No, the first house they lived in they bought. Last year they moved to a smaller home which he built as a project.

I believe that he also did work, helping others to build their houses. All maintenance is done by him.

He does a lot of stuff like that, yeah. Again, I don't know how much of it is paid or unpaid. Since when does doing your own maintenance on rental properties disqualify you from being retired? Seems like something lots of retirees do.

They spend a lot of time "couponing", searching for specials, overstock, good quality second hand stuff (and learning how to properly determine this).

I don't think they coupon or spend hours searching for specials.

They cycle for transport mostly - this saves them petrol and gym membership, and means that they don't need a second car.

Yeah the biking is a lifestyle thing and also a cost saving thing. Bicycling ftw! But they did buy a second car recently, a Nissan Leaf .

They had to learn how to repair their car and how to maintain it.

And?

They spend a painstaking amount of time optimizing their budget, and tracking their expenditure to the cent.

Not at all:

If you aren’t familiar with my budgeting style, it is “I Don’t Have a Budget“. Since we know there’s no chance of running out of money at this point, we make spending decisions based on our values rather than splitting up a fixed stream of income into categories every month.

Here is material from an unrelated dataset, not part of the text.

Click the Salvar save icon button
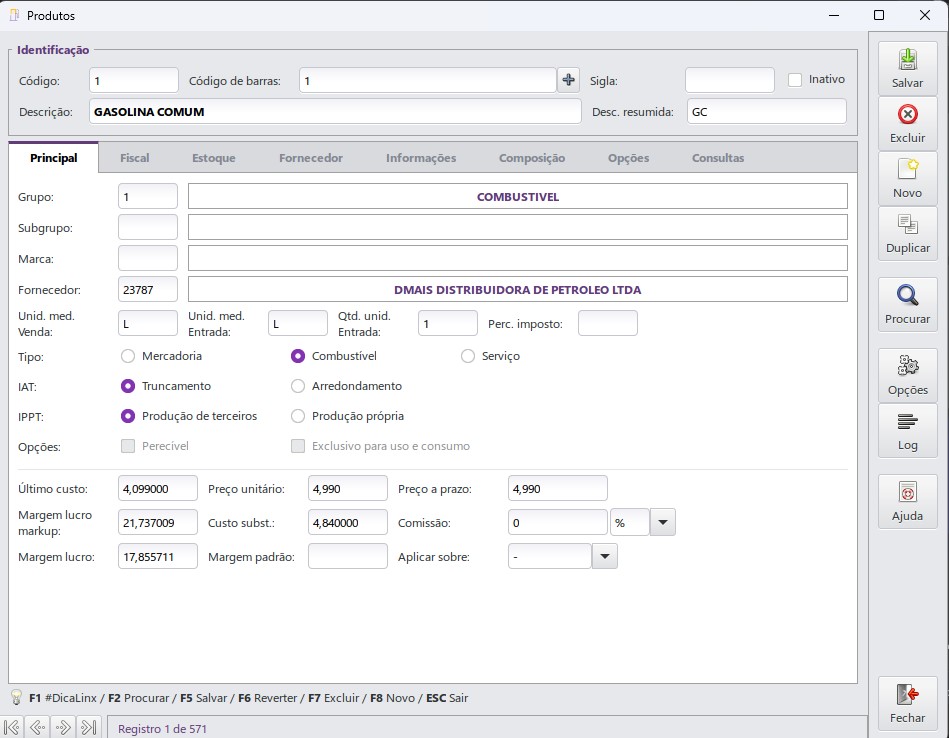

While this is a hazardous approach for beginners*, it works very well once you have trained yourself with my alternative point-of-purchase approach. In short, whenever you feel like buying something, ask yourself the following questions:

Will buying this really improve my overall lifetime happiness?
Is there another, more efficient way to meet this same need?
Can the same benefit be had if I delay the purchase?
While I still follow these rules because they have become a habit, the application can be sloppy at times due to the fact that we are still just ordinary flawed humans.

This is all working for a living - it's work, because it is time spent that is necessary for them to maintain their standard of living. They can not choose not to do this, they cannot spend their time at their discretion. If they enjoy this, then great, but it is really not so different from enjoying one's 9-to-5 job.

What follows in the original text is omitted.